Cost math: On a workload at 10 QPS with 50 ms per invocation (half of which is executor setup), you’re burning 250 ms of CPU per second on thread pool churn alone. Eliminating it recovers ~25% of your compute budget immediately. On high-QPS services, this is often the single largest latency improvement.

Bottleneck 3: LLM redundancy

Symptom: LLM bills grow faster than traffic. You notice the same prompt getting sent to the API multiple times during a single request. Retries, branching, and reflection phases double or triple your cost per call.

Root cause: Graphs have loops, retries, and re-entrant paths. The same llm.invoke(prompt) call with identical arguments gets executed multiple times because no caching layer sits between your node code and the LLM client.

Fix: The @cached decorator. One line on top of your LLM call function. Content-addressed by arguments, LRU-evicted, sub-microsecond lookup cost.

Cost math: On a graph with 90% cache hit rate and 3 LLM calls per invocation, caching moves your LLM cost from 3x to 1.3x per invocation — a 57% reduction in API spend. Latency-wise, you go from 3 × 500 ms to roughly 1.3 × 500 ms = 650 ms instead of 1500 ms, a 2.3× improvement on the LLM-bound portion.

The compound effect

The three bottlenecks are orthogonal. Each one hits a different part of the pipeline, so the speedups stack multiplicatively in most cases:

  • Shim alone: ~2.8× on end-to-end wall clock
  • Plus RustSQLiteCheckpointer on a checkpoint-heavy workload: another 1.5–3×, depending on state size
  • Plus @cached on an LLM-heavy workload: another 1.5–2×, depending on cache hit rate

A production workload that was 2 seconds of p50 latency can reasonably end up at 400–600 ms after a full optimization pass. LLM bills drop 30–60%. Memory footprint drops 20–40%.

The order matters

If you’re doing this yourself, profile first (see profiling bottlenecks), then attack the biggest single line item. For most teams, that’s checkpoint serialization — because agents tend to accumulate state aggressively, and deepcopy scales the worst.

The wrong order (e.g., “let’s add caching first”) isn’t harmful, but it leaves value on the table. You want to eliminate fixed costs before reducing variable costs.

When you should call us

If your workload is small, your bills are flat, and your p95 is within budget — do nothing. Optimization is a cost that only pays back when you’re actually paying for the problem.

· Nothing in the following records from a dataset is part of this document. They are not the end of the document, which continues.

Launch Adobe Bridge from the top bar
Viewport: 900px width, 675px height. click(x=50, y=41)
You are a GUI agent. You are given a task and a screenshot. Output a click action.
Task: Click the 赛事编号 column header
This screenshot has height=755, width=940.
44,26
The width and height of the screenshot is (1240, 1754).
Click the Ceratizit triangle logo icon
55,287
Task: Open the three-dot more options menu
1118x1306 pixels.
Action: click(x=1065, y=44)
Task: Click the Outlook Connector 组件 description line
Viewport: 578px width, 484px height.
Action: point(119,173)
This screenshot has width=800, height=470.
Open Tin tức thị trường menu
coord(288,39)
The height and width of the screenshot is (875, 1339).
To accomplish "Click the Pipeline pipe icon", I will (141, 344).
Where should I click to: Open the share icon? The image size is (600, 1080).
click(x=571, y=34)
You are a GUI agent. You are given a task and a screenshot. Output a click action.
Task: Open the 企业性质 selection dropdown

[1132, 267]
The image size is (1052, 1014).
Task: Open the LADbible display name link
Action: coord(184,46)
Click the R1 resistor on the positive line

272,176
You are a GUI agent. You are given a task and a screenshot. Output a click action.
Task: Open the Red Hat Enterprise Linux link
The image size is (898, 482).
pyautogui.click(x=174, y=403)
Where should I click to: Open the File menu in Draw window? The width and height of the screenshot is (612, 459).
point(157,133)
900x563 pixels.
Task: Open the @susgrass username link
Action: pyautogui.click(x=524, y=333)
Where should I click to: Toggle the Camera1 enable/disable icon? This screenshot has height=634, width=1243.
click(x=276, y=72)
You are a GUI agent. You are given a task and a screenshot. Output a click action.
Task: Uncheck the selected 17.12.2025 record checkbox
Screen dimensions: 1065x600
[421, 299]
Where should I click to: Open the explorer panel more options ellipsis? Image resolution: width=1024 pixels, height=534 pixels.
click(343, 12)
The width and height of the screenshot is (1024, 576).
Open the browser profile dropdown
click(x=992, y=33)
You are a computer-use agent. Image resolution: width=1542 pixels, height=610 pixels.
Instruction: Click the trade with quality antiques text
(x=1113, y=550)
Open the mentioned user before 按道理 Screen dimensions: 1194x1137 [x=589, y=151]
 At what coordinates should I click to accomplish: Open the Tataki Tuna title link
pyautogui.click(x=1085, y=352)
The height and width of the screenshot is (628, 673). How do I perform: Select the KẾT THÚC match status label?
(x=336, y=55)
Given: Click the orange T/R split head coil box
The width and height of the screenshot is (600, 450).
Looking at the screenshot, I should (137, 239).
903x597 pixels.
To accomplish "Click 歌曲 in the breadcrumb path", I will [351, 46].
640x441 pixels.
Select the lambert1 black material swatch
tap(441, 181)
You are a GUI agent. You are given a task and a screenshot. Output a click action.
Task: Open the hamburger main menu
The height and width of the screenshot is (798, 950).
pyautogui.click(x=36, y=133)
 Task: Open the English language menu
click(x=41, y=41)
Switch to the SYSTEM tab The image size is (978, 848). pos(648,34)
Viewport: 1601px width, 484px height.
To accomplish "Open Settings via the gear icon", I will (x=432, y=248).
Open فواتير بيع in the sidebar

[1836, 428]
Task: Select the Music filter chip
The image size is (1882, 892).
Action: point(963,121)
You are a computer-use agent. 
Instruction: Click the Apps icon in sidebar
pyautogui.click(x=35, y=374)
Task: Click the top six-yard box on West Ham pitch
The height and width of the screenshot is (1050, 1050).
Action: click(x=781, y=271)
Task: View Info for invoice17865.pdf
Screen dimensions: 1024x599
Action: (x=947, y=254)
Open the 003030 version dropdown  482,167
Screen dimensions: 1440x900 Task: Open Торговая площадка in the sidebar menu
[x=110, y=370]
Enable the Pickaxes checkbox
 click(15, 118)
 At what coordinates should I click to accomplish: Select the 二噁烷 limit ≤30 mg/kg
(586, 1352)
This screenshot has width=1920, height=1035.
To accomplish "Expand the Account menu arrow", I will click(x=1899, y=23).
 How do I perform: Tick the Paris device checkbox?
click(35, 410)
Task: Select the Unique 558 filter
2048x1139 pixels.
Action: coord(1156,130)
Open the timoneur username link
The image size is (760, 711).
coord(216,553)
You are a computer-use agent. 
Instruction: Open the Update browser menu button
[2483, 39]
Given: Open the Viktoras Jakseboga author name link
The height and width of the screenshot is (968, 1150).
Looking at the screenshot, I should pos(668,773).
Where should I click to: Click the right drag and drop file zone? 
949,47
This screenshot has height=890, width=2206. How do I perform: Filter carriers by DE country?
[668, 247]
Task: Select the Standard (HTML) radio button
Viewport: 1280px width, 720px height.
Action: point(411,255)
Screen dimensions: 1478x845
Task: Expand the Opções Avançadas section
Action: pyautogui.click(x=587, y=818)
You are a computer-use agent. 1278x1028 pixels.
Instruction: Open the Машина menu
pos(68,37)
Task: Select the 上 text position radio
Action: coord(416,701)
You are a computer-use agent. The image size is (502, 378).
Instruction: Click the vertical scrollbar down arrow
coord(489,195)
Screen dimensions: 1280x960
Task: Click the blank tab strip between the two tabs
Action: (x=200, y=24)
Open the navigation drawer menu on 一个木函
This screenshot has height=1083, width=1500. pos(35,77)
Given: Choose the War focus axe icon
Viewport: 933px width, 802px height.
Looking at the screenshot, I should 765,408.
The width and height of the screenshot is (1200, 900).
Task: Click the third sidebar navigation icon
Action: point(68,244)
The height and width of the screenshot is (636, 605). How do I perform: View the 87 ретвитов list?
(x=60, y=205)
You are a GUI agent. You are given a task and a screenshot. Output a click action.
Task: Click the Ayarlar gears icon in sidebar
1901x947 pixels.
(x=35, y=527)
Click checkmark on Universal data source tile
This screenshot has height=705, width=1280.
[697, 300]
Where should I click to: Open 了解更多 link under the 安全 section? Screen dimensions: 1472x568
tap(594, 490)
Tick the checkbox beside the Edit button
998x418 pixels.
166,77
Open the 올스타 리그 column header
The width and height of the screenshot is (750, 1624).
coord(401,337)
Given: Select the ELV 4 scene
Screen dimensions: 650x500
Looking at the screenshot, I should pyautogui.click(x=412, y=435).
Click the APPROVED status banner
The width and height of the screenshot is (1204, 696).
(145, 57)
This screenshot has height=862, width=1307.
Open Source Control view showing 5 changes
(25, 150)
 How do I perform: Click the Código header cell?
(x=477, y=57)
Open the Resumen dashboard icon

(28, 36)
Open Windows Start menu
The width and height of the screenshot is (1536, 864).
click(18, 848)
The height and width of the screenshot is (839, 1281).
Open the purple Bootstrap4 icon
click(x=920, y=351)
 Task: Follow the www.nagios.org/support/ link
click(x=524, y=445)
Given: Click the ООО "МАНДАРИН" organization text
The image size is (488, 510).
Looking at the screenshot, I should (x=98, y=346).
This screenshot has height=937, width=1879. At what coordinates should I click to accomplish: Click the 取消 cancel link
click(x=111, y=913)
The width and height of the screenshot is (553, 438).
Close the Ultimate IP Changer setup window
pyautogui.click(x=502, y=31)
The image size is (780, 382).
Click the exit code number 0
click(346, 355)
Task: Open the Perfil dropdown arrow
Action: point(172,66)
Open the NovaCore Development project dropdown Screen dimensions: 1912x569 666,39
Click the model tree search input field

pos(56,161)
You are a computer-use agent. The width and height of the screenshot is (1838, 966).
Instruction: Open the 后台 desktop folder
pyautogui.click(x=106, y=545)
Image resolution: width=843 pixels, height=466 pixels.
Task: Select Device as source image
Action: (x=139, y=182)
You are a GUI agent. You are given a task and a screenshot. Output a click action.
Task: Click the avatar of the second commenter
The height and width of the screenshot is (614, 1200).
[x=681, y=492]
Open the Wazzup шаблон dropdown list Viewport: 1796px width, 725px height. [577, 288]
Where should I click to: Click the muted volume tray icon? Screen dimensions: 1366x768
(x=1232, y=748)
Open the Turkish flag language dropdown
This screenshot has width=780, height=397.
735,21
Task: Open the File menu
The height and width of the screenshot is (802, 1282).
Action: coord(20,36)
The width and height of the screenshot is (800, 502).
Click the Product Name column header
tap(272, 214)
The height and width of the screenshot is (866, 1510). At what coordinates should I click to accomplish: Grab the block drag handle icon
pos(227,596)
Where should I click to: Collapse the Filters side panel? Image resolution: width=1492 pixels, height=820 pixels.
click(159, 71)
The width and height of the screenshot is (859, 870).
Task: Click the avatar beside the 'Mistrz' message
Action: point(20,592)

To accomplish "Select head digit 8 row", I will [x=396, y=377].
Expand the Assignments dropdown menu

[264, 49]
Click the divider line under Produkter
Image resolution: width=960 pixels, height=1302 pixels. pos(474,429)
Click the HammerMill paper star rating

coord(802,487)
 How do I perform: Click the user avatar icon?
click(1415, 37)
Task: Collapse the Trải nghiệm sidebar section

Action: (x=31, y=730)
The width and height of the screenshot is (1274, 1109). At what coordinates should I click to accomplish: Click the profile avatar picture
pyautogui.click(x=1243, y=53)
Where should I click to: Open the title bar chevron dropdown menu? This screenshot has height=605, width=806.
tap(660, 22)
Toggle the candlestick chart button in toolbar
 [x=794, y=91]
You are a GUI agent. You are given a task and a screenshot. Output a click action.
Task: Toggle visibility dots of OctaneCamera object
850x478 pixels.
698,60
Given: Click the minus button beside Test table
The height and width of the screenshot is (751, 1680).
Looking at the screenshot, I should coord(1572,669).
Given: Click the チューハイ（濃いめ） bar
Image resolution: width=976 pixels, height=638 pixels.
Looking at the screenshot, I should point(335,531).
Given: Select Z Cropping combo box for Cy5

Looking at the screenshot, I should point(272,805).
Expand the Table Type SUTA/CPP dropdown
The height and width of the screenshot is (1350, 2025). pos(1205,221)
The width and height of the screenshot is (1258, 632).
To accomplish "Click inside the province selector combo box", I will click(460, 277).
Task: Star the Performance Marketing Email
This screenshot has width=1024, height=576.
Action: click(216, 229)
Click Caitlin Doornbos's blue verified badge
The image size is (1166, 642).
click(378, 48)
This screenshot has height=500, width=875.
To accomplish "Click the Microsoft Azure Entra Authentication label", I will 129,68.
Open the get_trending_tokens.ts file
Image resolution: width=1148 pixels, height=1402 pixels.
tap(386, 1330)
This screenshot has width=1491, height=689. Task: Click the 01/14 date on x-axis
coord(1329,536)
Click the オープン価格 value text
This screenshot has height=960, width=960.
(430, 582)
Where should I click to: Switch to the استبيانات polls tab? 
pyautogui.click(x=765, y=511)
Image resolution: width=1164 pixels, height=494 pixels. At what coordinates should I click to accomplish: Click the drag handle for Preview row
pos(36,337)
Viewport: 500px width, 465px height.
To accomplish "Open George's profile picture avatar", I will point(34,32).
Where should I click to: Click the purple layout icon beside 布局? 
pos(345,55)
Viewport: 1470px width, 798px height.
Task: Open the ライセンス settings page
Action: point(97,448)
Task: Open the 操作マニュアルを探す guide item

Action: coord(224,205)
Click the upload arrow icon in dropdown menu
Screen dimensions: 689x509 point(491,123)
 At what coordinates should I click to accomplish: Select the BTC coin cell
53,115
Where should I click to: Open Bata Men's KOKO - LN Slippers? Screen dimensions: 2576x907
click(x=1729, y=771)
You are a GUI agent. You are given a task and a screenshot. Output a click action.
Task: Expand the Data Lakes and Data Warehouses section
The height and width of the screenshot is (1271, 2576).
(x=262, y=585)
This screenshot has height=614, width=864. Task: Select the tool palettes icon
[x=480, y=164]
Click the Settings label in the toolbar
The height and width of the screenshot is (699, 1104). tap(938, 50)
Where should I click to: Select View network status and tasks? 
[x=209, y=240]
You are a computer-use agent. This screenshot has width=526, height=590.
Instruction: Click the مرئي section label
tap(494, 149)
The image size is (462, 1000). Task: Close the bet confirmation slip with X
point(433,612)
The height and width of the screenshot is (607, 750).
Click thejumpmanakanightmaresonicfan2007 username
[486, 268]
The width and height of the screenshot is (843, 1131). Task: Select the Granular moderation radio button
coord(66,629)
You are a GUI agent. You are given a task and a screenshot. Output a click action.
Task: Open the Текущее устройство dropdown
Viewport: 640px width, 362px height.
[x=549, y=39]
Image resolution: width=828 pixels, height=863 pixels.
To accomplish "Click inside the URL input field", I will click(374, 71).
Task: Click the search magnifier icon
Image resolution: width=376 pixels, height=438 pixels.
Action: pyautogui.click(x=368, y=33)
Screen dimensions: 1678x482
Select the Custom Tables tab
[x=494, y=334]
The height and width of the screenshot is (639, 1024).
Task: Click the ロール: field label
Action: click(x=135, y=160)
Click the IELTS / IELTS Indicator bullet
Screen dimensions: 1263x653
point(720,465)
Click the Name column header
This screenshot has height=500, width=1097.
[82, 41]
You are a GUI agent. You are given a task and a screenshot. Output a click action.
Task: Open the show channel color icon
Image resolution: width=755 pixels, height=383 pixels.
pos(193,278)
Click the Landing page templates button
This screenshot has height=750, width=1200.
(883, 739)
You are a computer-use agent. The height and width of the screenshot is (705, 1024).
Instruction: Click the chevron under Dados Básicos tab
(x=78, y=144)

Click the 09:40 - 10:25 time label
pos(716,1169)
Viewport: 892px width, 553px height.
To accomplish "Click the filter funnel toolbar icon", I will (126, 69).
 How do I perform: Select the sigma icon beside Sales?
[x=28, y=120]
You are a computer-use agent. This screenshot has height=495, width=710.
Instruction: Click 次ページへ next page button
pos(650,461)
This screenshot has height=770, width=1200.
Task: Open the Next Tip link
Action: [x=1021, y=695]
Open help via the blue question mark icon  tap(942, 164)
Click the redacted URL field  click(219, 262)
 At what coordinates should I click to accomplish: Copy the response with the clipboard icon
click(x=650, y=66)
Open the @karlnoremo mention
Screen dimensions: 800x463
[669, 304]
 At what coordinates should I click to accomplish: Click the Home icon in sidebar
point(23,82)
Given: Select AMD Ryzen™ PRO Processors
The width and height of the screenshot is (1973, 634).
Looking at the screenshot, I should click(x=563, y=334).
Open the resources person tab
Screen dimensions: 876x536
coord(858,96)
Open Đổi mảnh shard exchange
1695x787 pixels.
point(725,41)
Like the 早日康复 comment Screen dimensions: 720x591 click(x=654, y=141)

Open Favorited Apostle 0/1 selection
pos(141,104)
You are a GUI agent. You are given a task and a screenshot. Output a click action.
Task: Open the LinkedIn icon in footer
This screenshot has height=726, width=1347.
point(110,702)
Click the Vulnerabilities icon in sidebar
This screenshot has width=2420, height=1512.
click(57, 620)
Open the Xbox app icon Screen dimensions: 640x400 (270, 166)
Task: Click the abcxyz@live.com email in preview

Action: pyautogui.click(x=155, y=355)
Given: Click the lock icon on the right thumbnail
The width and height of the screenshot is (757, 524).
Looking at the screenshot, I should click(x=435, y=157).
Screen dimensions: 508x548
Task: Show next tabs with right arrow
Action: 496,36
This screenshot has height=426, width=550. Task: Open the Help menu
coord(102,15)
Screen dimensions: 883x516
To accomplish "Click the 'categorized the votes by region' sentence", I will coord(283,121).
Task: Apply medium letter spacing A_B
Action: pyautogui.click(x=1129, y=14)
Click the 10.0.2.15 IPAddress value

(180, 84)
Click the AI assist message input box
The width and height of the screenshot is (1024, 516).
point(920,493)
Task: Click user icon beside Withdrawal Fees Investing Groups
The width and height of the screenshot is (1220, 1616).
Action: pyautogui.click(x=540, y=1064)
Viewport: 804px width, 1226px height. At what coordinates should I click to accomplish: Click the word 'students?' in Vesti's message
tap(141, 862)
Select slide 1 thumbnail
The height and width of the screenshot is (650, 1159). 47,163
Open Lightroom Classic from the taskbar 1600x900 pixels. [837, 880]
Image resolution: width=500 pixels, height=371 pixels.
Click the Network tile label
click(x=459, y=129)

If you’re running at scale, your bills are growing, and you don’t have internal Rust expertise, we run production audits. Audit → optimize → hand off in under a month for most workloads.

Further reading

Frequently asked questions

When should I start thinking about LangGraph performance? +

When p95 latency exceeds your SLA budget, when LLM bills are growing faster than traffic, or when you notice memory footprint climbing with state size. Before that, don't bother — optimization without measurement is noise.

Is fast-langraph the only option? +

No. Teams sometimes solve these bottlenecks with a combination of state schema changes, checkpointer retention tuning, and custom caching layers. fast-langraph gives you turnkey answers to these problems, but nothing stops you from building your own. We measure outcomes, not library loyalty.

How much engineering time does a full optimization pass take? +

A focused optimization sprint is typically 1–3 weeks: one week of profiling and measurement, one to two weeks of implementation, plus production validation. The biggest variable is how much of your state schema needs redesign.